- The sculpture in 2015
- Artist: Wayne Chabre
- Year: 1998
- Type: Sculpture
- Subject: Grizzly bear
- Dimensions: 1.7 m × 1.2 m × 1.5 m (5.5 ft × 4 ft × 5 ft)
- Condition: "Treatment needed" (1993)
- Location: Eugene, Oregon, United States; 44°02′35″N 123°04′06″W﻿ / ﻿44.04309°N 123.06846°W;
- Owner: University of Oregon

= Bear Gargoyle =

Sculpture in Eugene, Oregon, U.S.

Bear Gargoyle is an outdoor 1988 sculpture by Wayne Chabre, installed at the University of Oregon Museum of Natural and Cultural History in Eugene, Oregon, United States. It depicts the head of a grizzly bear with a Kwakwaka'wakw (Kwakiutl Indian) bear mask on top.

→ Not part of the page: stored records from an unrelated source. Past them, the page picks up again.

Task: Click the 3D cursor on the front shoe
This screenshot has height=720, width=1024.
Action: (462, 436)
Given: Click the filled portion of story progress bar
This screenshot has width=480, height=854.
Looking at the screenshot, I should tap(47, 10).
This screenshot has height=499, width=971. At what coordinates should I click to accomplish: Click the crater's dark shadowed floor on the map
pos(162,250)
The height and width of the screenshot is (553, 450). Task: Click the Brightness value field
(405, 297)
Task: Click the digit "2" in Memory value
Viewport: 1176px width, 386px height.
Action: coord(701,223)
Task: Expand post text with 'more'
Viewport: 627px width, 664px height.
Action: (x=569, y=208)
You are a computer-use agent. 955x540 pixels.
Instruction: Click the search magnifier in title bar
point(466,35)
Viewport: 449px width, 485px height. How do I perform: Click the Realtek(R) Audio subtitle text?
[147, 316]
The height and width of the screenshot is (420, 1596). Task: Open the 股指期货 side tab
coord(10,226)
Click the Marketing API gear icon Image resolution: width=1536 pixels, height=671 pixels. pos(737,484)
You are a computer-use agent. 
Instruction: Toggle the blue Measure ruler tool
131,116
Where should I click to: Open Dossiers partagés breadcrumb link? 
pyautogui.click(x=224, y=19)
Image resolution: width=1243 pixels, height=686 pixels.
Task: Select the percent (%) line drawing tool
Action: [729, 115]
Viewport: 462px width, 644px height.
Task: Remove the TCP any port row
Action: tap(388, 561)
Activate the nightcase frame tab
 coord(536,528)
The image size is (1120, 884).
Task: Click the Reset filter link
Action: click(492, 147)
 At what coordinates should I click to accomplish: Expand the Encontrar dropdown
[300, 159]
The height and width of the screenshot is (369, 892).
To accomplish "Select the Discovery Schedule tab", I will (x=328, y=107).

The sculpture is made of hammered 32 oz. copper over a stainless steel frame and measures approximately 5.5 ft x 4 ft x 5 ft. Its condition was deemed "treatment needed" by the Smithsonian Institution's "Save Outdoor Sculpture!" program in March 1993. The sculpture is administered by the University of Oregon.